映画『ウィキッド』は歴史的大作たちと同じ軌跡を辿るのか?
『タイタニック』から『ロード・オブ・ザ・リング』まで、時代をリードしたヒット作に続く作品となるのだろうか
2024年のアカデミー賞作品賞を受賞した『オッペンハイマー』はユニコーン的存在だった。 全世界で10億ドル近い興行収入を記録したこの映画について、オスカー賞に関する著書なども出しているマイケル・シュルマンはこう言った。クリストファー・ノーラン監督の伝記ドラマは「興行的に超大ヒット作であったのは勿論だが、高尚な歴史的題材を扱った点でも評価されるべき作品」 その基準に照らし合わせると、『ウィキッド』が今年その偉業を成し遂げるのは、少し厳しいかもしれない。この作品は全世界で4億ドルに迫る猛烈な勢いだが、『オッペンハイマー』のようなシリアスな題材ベースではないからだ。 シュルマンは、シンシア・エリヴォとアリアナ・グランデ主演でブロードウェイのセンセーションを映画化したジョン・M・チュー監督の本作『ウィキッド』について、「これは超大作だが、ミュージカルなのでオスカーを獲得することはあまりないだろう」と語る。 「どちらかというと若い女の子をターゲットにしたもの。

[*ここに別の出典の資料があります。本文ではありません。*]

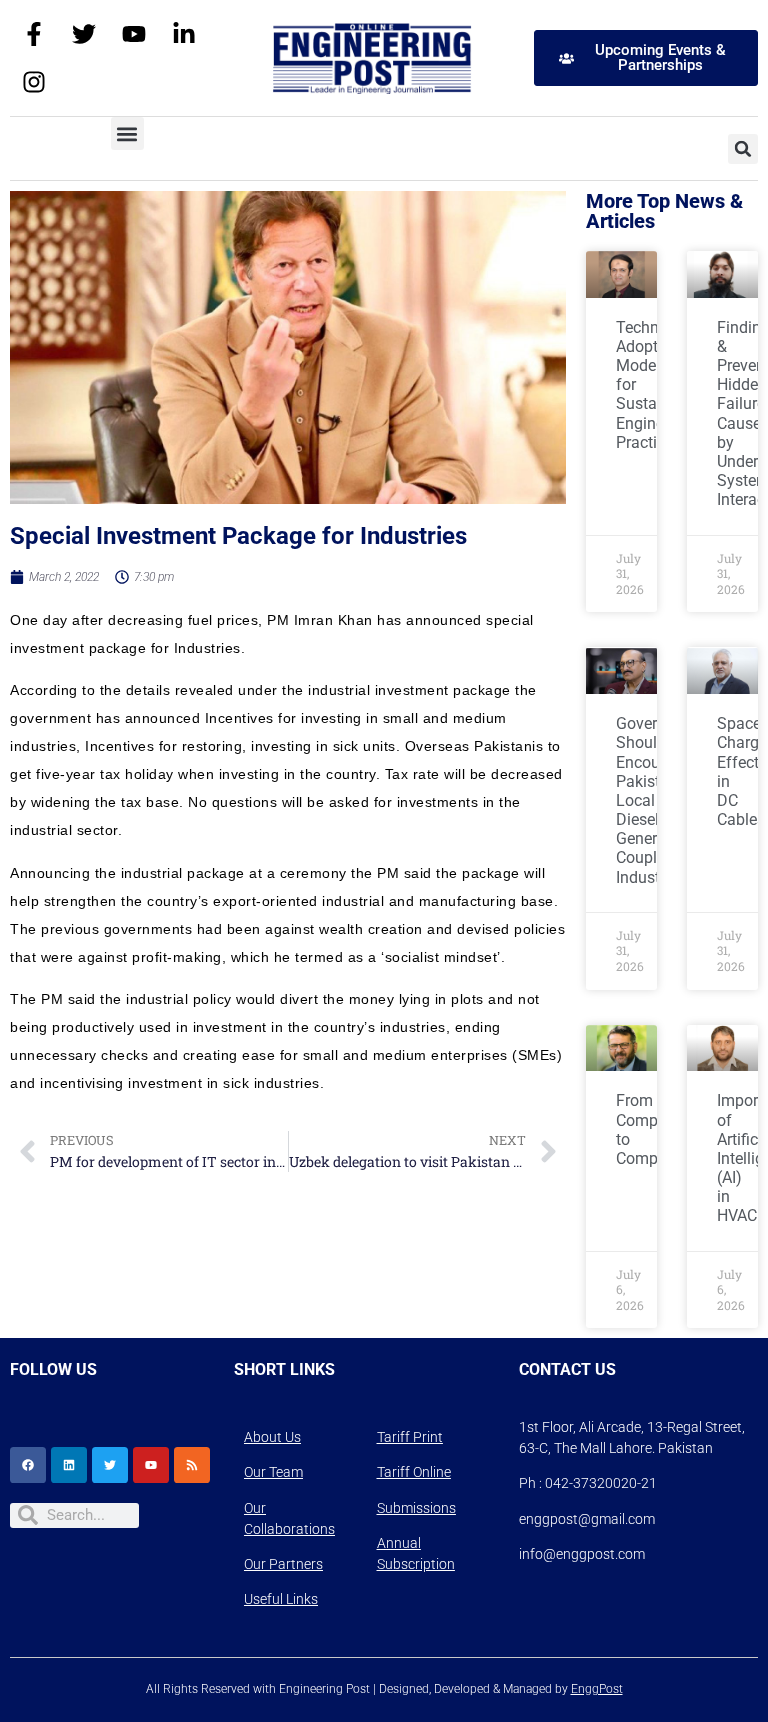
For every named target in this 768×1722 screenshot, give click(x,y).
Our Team (273, 1472)
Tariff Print (410, 1437)
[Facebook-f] (34, 34)
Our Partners (283, 1564)
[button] (127, 133)
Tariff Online (414, 1472)
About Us (272, 1437)
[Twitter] (84, 34)
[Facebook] (28, 1465)
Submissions (416, 1508)
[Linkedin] (69, 1465)
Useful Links (281, 1599)
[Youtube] (134, 34)
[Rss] (192, 1465)
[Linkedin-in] (184, 34)
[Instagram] (34, 82)
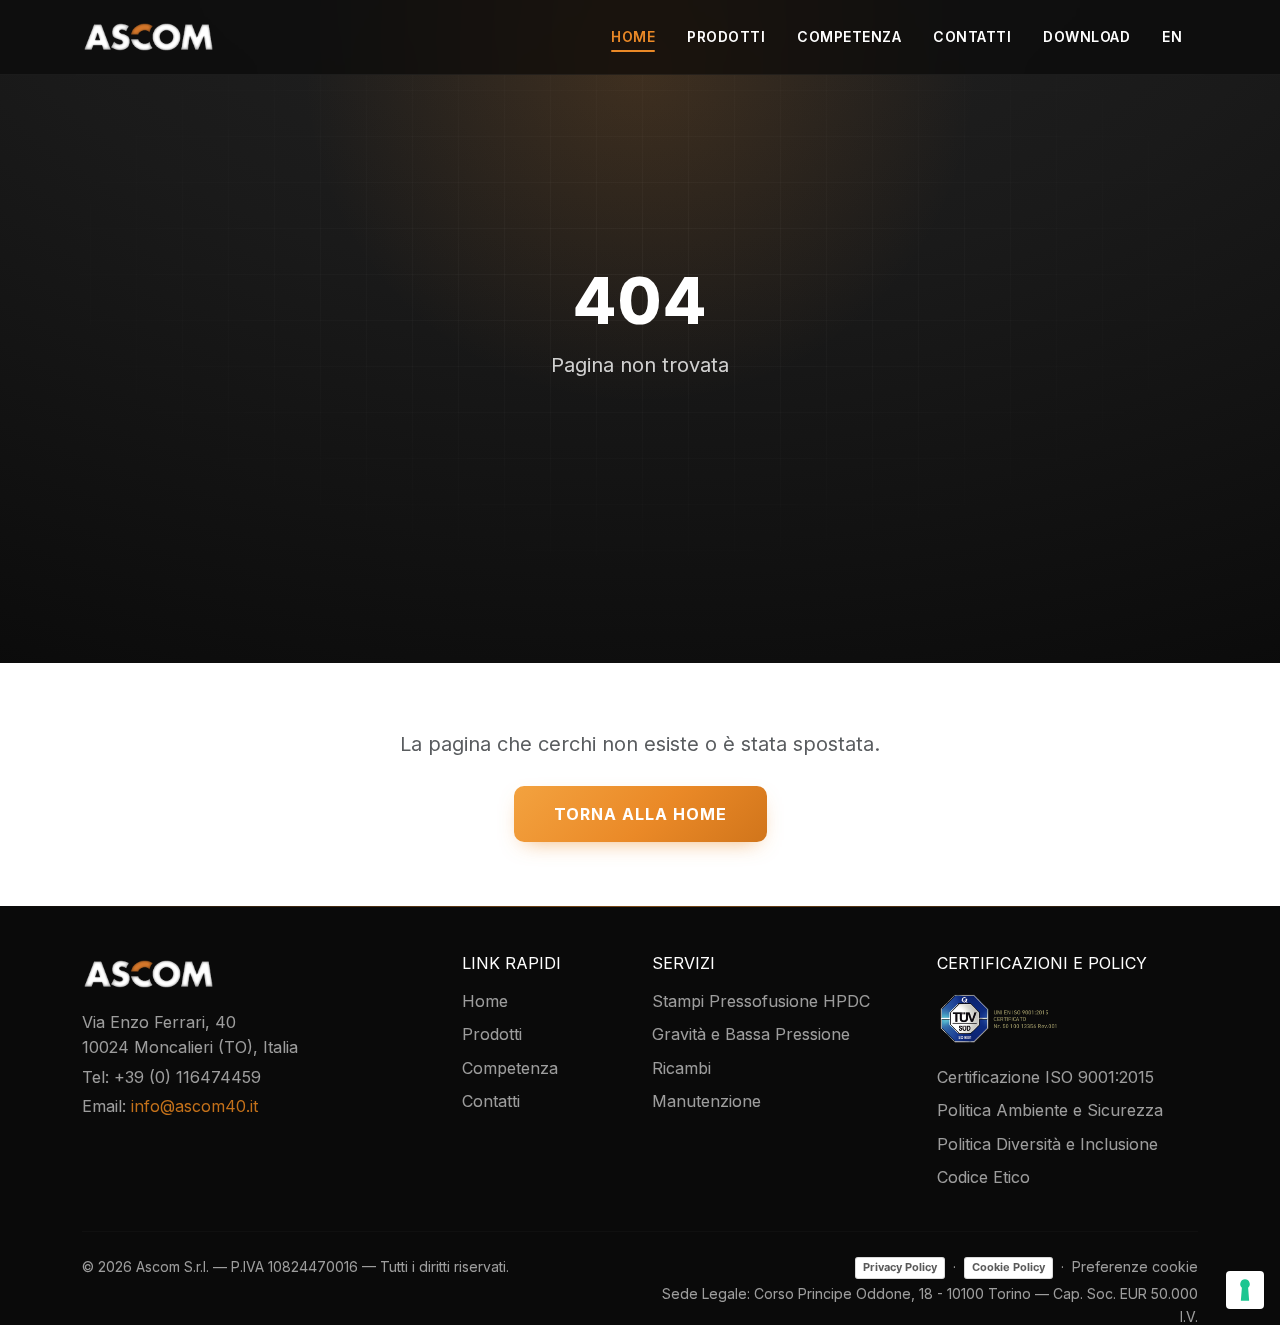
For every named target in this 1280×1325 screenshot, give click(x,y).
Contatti (972, 36)
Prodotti (726, 36)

それが、受賞ハードルを上げてしまったとも思う。昨年の『バービー』のように」と彼は付け加え、『オッペンハイマー』に敗れたグレタ・ガーウィグのファンタジードラマを指した。 とはいえ、『ウィキッド』にはアクション・アドベンチャーという道もある。過去30年間でこのような大作が3本、作品賞を受賞している。米『ハリウッド・リポーター』は、これらの作品を振り返り、シュルマン監督の指導のもと、どのようにしてW受賞を勝ち取ったのかを考察した。
『タイタニック』 (1997)
興行収入:18億ドル 1997年と1998年に世界的大ヒットを記録し、アカデミー賞では11部門を受賞した。 ジェームズ・キャメロンが1997年に製作したRMSタイタニック号の沈没を再現する映画の予算は2億ドルで、当時の映画としては史上最高額だった。興行収入は毎週上昇を続け、10億ドルの大台を突破。商業的成功は否定できない。作品賞を含む史上最多の14部門でノミネートされ、11部門で受賞、批評家からも高い評価を得た。 この受賞についてシュルマンは言う。「『タイタニック』がアカデミー賞受賞する頃には、世界的な現象になっていました」 この映画によって、第70回アカデミー賞がアカデミー賞史上最多の視聴者数を記録したことでも知られている。 レオナルド・ディカプリオがノミネートされなかったことに数百人のファンが激怒し、アカデミー賞主催者へ再集計を要求する電話やメールを送ったと伝えられている。 『タイタニック』への熱狂ぶりは、小規模な広告掲載とアカデミー会員向けの無料上映を除けば、実際のキャンペーンを一切行わなくても、同部門のトップライバルの追随をまったく許さないほどであった。